If Chloé Zhao nabs any of the Academy Awards she is nominated for on Sunday night, she will make history as the first Chinese woman to break into the upper echelons of Hollywood.
Nomadland, her film about adrift Amazon warehouse workers in middle America, is widely viewed as the frontrunner for the most coveted prize: best picture. Beijing-born Zhao in February became the first Asian woman to win a Golden Globe for best director, and would break further records with an Oscar under her belt.
But her ascent has drawn fire from nationalists in China, after commentators dug up a 2013 interview in which Zhao described the country as a place where “there are lies everywhere”. Marketing for Nomadland, released by Disney-owned Searchlight Pictures, has been scant on Chinese social media since then.
The Chinese government has told local media to tamp down coverage of the Oscars this year, according to Bloomberg, after the controversy over Zhao, and the nomination of a documentary about the Hong Kong protests.
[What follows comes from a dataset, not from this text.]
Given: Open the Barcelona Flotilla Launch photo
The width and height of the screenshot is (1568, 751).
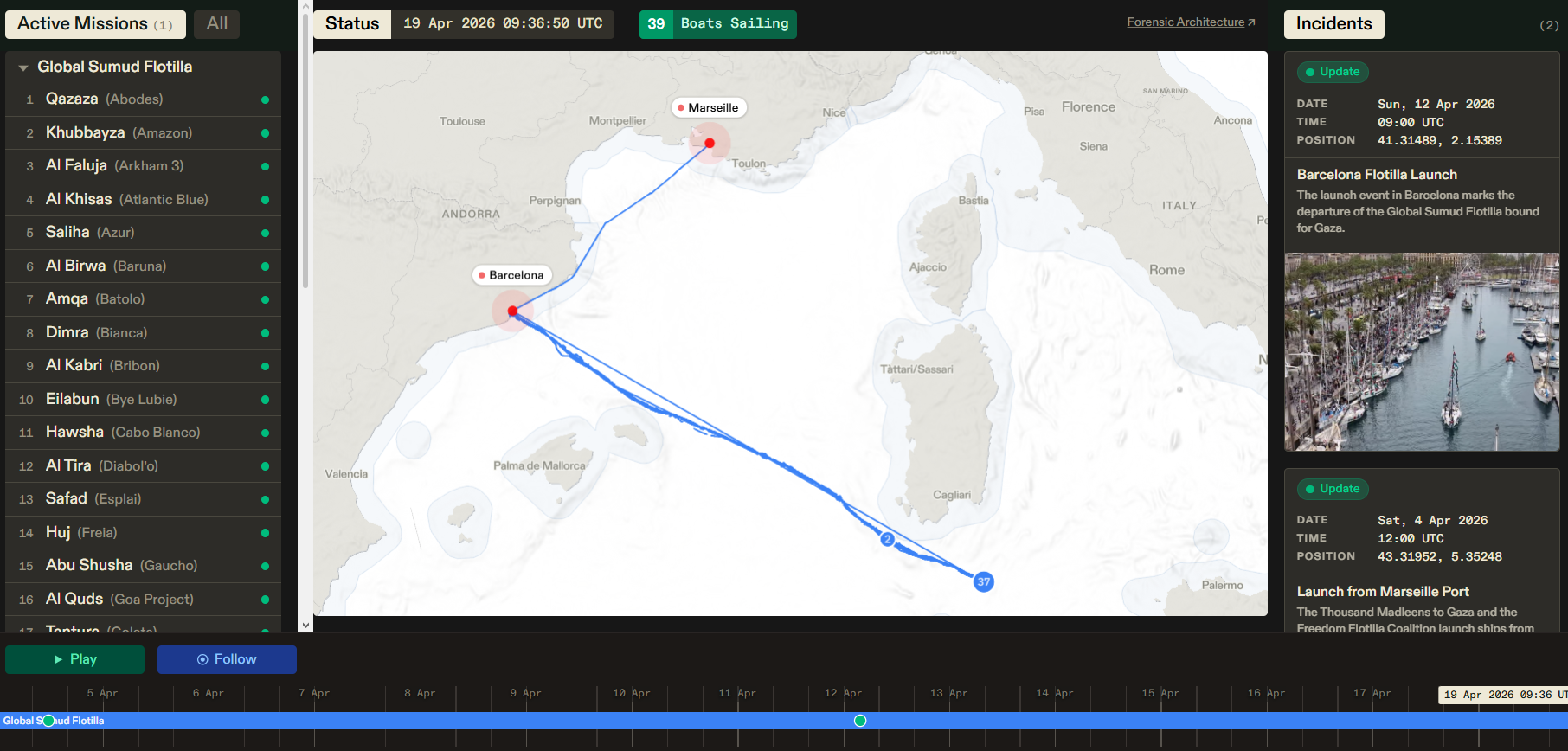Looking at the screenshot, I should click(1421, 351).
Some Chinese cinemas contacted by the Financial Times said they had cancelled previously announced screenings of Nomadland, which was set for an art house release on Friday.
The frostiness illustrates how the world’s two most important movie markets, after years of joint ventures and co-investments, are diverging.
China has improved at making films, as a result of a decade-long effort to create its own slickly produced blockbusters. American moviegoing has been declining for decades, leaving the Hollywood studios more reliant than ever on China’s nascent market for revenue. But they are increasingly failing to strike a chord with Chinese audiences.
The decoupling is part of the broader rupture in US-China relations in recent years, with costly implications for companies caught in the middle. Disney, for instance, is one of a growing list of multinationals that have struggled to navigate the ethical and political minefield around China’s persecution of Uyghur Muslims.
At stake for Hollywood is the $9bn a year generated at the Chinese box office before the pandemic — more valuable than ever as streaming, which earns them less money, becomes the chief focus for the largest entertainment groups.
“It looks more and more that [the box office] will be a supplemental income to streaming,” said Jeff Bock, analyst at Exhibitor Relations. “China will be the number one marketplace.”
But Tinseltown can no longer take it for granted that Chinese cinemagoers will prefer its offerings.
“In a few years, we will be able to present films with similar production value to the US. By that time, I don’t think the major studios can still be as powerful in the Chinese market,” forecasts Shawn Xiang Yue, who produced the Detective Chinatown films, a popular slapstick comedy franchise by Wanda Pictures.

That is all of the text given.